The project will not result in any retrenchment as existing employees will be offered positions in the new company or will be reassigned in accordance with their existing civil service contracts.  The EPC contractor will be required to comply with the requirements of PR2.  No land acquisition will be required for imminent works, though any future land acquisition will be undertaken in line with PR5.

An ESAP has been agreed which ensures that the project is structured to comply with the ESP (2014).  Key actions to be undertaken include development of E&S procedures for the implementation of corporate policies at each site (including human resources and health and safety); appointment of personnel to manage environmental and social performance; implementation of a construction E&S management plan;  development of a waste and waste water plan for each site; biodiversity baseline and management plan implementation; assessment of possible climate adaptation risks; and development of site specific cultural heritage management plans.  Further, a technical and E&S consultant will be appointed within three months of the start of construction activities and monitoring activities will be implemented throughout the period of imminent works.

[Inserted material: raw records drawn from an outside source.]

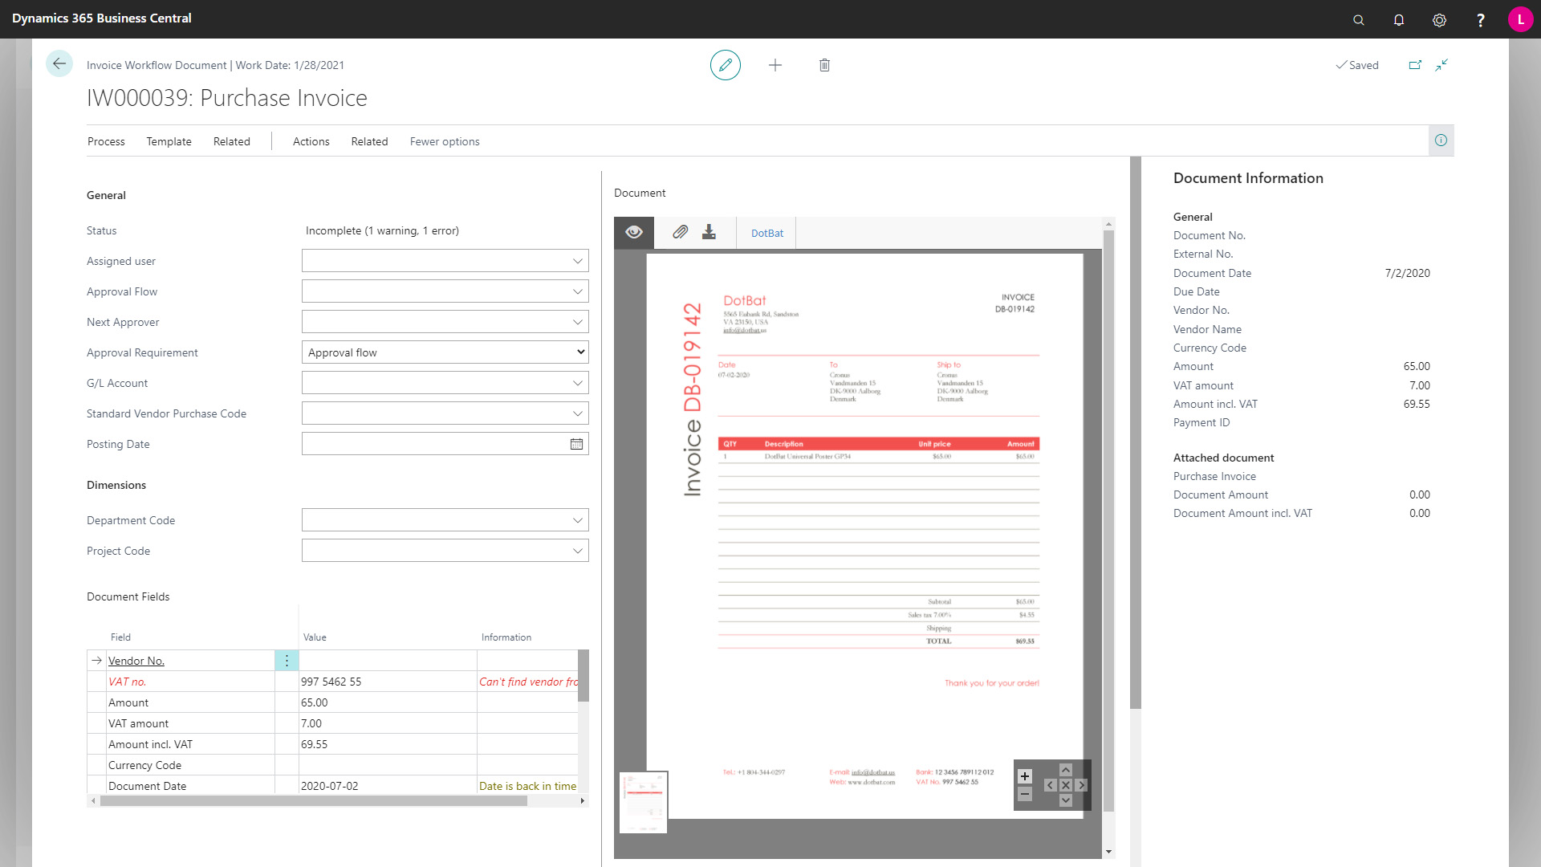Open Business Central search
The image size is (1541, 867).
coord(1359,19)
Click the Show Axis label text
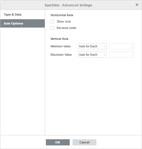The image size is (142, 149). pyautogui.click(x=64, y=21)
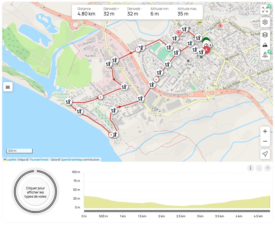Image resolution: width=275 pixels, height=225 pixels.
Task: Open the Thunderforest link
Action: click(x=39, y=159)
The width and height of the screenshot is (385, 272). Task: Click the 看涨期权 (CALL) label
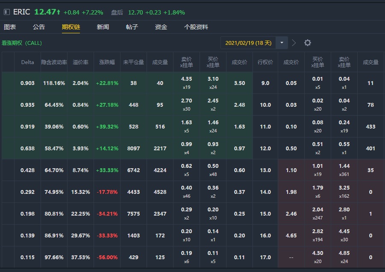22,43
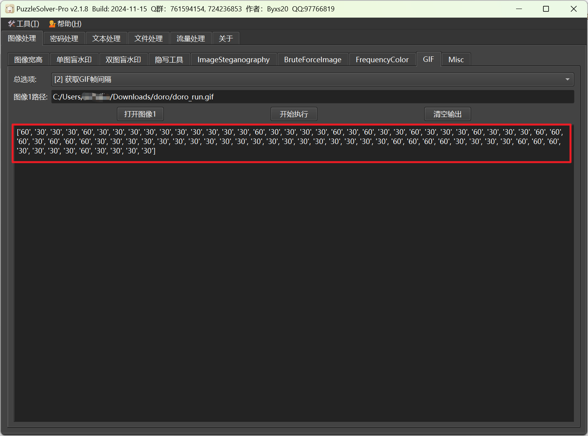
Task: Expand the 总选项 dropdown list
Action: 312,79
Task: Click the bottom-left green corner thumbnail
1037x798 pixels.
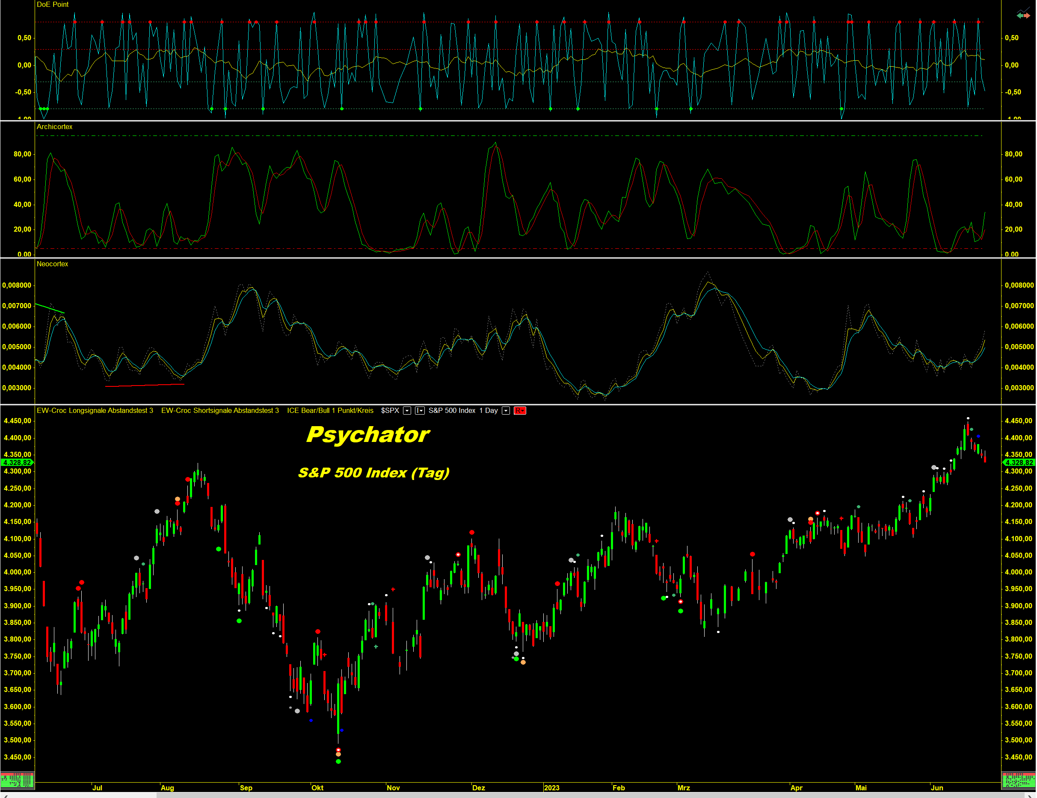Action: coord(17,780)
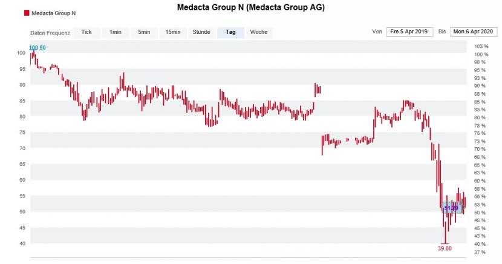Click the Medacta Group N legend label
This screenshot has width=502, height=264.
click(53, 13)
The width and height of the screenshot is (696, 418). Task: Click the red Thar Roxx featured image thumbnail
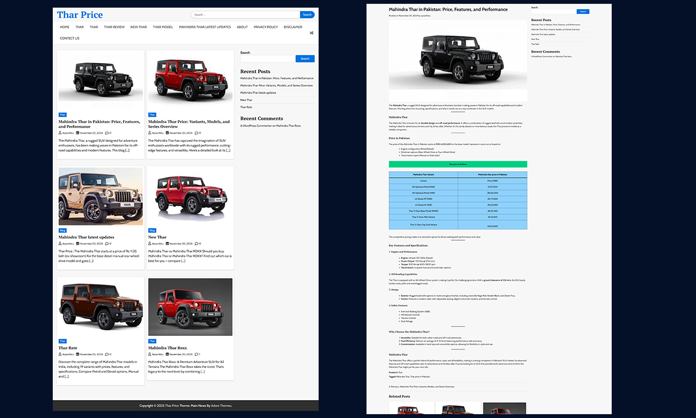[x=190, y=307]
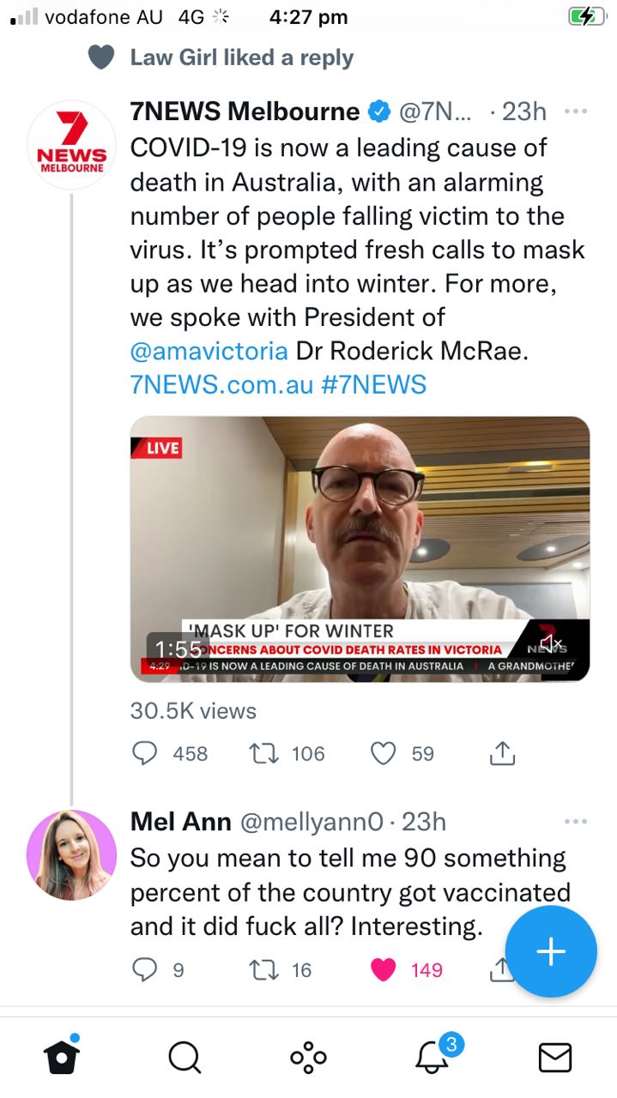Viewport: 617px width, 1098px height.
Task: Open Direct Messages
Action: coord(555,1059)
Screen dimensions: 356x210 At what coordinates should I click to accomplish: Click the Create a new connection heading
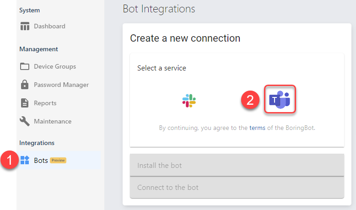tap(185, 38)
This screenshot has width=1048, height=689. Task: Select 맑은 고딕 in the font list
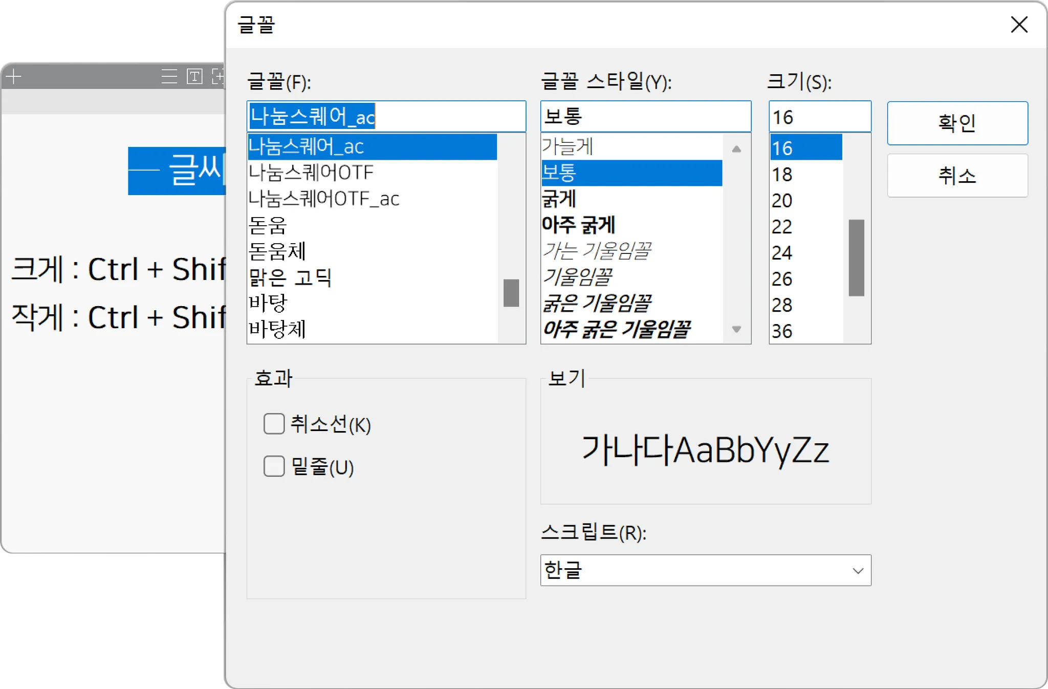tap(290, 277)
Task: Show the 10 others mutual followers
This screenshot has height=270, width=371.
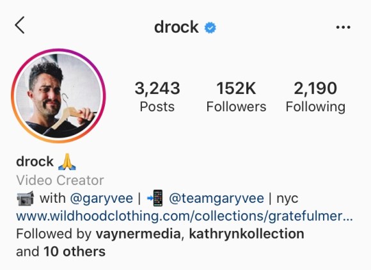Action: 75,251
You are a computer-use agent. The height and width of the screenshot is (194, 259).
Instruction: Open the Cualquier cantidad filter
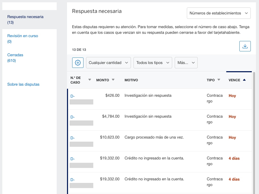108,63
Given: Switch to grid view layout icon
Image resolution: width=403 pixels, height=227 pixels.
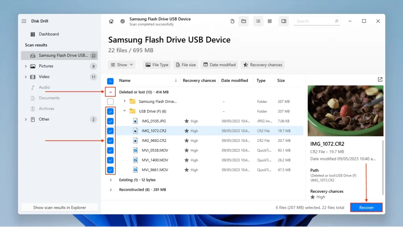Looking at the screenshot, I should [270, 21].
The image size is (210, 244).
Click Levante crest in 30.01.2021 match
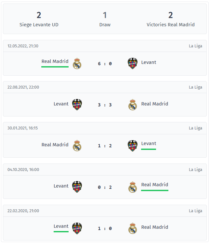(133, 146)
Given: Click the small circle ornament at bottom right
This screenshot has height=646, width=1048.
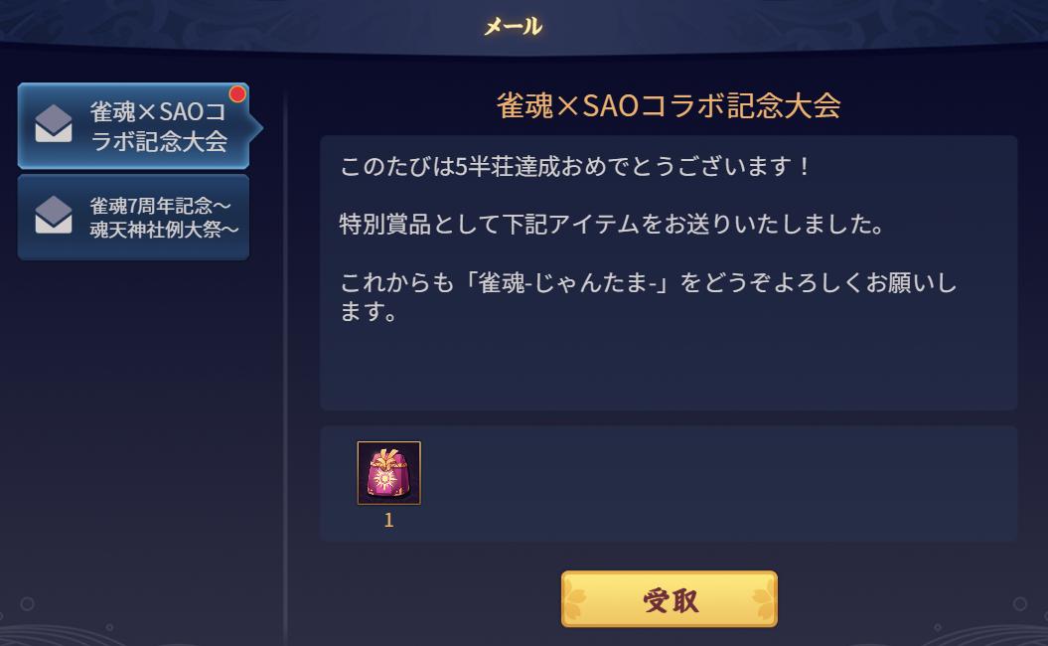Looking at the screenshot, I should 1020,604.
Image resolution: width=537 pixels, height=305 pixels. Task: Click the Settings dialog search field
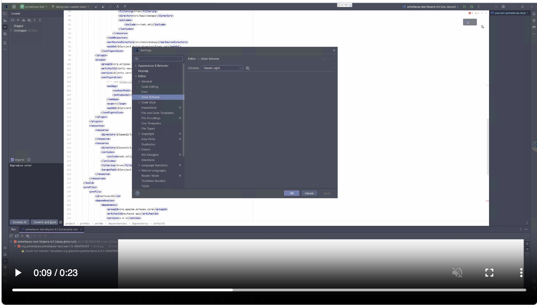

Engagement with communities living close to existing airports on the planned expansion works has been limited to-date, though will be undertaken shortly. The Company has committed to undertaking Stakeholder Engagement with local communities at each of the 14 airport sites in accordance with the Bank's and other lenders' requirements, and in line with best international practices. To ensure the stakeholder engagement will be meaningful and transparent, stakeholder engagement plans (SEPs) will be prepared and implemented both at corporate level and at each of the 14 airports. The SEPs, including a grievance mechanism, will be developed prior to disbursement and will be implemented over the life of the project.